> **TEXT SHOWN**:
Another company is addressing users' needs in cutting through the blizzard of email, pages, voice mail, and faxes with one message box.

Another company is addressing users' needs in cutting through the blizzard of email, pages, voice mail, and faxes with one message box.

Tornado Software Development plans to launch a $10-a-month service on July 4 called Tornado Electronic Messaging System (TEMS) that will give users such a message box, making it accessible from any telephone or computer that is outfitted with a Web browser. The service, which went into limited testing this week, will be officially announced on June 9.

The number of integrated messaging services have been growing almost as quickly as the number of communications devices strapped to the hips and shoulder bags of users. Although they've been touted as a cure for user communications woes by simplifying the process of managing messages, these services haven't yet found a huge market, according to Mark Levitt, research manager for electronic messaging at market research firm International Data Corporation.

TEMS will have to vie with similar universal mailbox offerings from JFax and Premiere Technologies, but more importantly, it will need to dislodge users from the email, fax, and voice mail systems already in place.

"There are two big challenges. [First is] enabling customers to achieve integration without having to replace existing email, fax, and voice mail systems," Levitt said. "The integration needs to be good enough to convince people to switch. The other [challenge] is do customers require that integration? It's a nice thing to have, but it's not a requirement."

> **WHAT TO DO**:
A. From the article on the Tornado messaging service, please return the part that opens with the words containing "Tornado Software Development" and closes with "International Data Corporation.", copied word for word.
B. According to the article on the Tornado messaging service, on what date will TEMS be officially announced?
C. Write the next few paragraphs of the article on the Tornado messaging service, picking up after its final sentence.

> **RECORD EXTRACTS**:
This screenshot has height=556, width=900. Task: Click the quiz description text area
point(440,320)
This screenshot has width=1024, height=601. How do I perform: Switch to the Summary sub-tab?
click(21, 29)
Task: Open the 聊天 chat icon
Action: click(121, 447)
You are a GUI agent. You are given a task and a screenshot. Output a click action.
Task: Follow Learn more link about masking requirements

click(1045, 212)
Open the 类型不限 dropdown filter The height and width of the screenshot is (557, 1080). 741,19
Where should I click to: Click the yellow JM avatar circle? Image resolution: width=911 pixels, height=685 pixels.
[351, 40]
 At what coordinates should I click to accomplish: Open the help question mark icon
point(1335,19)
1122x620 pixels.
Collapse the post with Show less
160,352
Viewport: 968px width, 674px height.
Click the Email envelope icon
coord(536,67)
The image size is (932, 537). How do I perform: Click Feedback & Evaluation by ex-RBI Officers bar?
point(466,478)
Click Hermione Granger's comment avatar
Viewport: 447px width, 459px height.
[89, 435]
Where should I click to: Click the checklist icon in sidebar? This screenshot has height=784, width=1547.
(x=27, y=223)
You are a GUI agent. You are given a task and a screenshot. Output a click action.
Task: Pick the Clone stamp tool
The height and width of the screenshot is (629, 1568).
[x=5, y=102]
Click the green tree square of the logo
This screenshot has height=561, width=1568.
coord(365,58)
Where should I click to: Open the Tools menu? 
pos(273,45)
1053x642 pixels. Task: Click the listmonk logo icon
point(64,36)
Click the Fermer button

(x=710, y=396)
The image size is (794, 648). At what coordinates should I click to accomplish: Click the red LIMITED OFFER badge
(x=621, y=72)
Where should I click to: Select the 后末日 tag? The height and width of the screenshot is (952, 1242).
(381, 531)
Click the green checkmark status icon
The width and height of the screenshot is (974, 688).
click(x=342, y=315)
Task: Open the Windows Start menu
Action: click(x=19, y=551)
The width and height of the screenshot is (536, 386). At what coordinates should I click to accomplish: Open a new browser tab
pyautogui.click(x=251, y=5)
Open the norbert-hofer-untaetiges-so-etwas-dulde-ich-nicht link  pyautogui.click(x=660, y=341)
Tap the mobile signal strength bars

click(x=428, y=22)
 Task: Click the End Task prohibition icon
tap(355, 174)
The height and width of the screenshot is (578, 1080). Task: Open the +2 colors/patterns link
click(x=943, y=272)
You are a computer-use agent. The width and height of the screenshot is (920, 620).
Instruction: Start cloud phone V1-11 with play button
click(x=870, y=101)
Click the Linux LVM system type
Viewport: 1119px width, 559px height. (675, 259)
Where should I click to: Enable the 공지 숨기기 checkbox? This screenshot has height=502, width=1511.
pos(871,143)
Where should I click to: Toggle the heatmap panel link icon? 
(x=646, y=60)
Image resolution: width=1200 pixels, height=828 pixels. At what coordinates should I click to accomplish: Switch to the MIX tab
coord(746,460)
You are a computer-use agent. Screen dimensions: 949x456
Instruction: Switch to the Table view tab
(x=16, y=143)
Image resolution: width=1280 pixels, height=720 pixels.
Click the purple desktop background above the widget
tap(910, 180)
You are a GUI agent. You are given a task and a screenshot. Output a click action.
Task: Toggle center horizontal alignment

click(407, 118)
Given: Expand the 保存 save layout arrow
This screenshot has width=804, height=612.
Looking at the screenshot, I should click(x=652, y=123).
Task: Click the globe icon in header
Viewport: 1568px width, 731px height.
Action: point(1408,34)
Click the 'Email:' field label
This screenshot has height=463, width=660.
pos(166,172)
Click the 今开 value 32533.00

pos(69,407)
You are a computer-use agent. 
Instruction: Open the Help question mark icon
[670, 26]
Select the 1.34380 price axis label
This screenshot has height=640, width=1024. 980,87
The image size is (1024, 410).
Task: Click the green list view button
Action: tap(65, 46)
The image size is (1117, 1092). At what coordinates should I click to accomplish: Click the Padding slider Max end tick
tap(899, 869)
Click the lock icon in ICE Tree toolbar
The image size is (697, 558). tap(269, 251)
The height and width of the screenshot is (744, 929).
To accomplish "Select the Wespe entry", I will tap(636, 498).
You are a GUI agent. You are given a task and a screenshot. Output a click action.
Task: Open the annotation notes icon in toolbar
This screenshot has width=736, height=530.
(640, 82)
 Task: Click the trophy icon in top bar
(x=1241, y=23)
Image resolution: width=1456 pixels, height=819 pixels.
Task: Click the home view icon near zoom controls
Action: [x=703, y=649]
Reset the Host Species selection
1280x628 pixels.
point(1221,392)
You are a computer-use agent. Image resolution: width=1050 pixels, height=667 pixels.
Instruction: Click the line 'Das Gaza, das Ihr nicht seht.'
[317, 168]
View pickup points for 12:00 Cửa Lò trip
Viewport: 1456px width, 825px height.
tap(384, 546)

> **ANSWERS FOR THE TASKS**:
A.
Tornado Software Development plans to launch a $10-a-month service on July 4 called Tornado Electronic Messaging System (TEMS) that will give users such a message box, making it accessible from any telephone or computer that is outfitted with a Web browser. The service, which went into limited testing this week, will be officially announced on June 9.

The number of integrated messaging services have been growing almost as quickly as the number of communications devices strapped to the hips and shoulder bags of users. Although they've been touted as a cure for user communications woes by simplifying the process of managing messages, these services haven't yet found a huge market, according to Mark Levitt, research manager for electronic messaging at market research firm International Data Corporation.

B. June 9.

C.
Kevin Torf, president of Tornado, said TEMS is more sophisticated than other Web-based messaging services because it uses a Java applet that gives users many features, such as filtering, which they are familiar with from standard email packages. By allowing users to send and receive pages, faxes, email, and voice mail through a Web browser, users can communicate from any PC with a browser.

TEMS also allows users to dial into their own personal phone number to retrieve voice mail the old fashioned way. Users can also receive voice-synthesized versions of their email over the phone, a service also offered by CompuServe..

In addition to a $10 monthly fee, TEMS users must pay a $15 one-time setup charge. Tornado charges an additional $10 for a personal phone number. Beginning in 1998, Tornado will also offer TEMS as a software/hardware package for corporations that want to provide it to their users.

"Every phone company will ultimately offer this type of service," Torf added.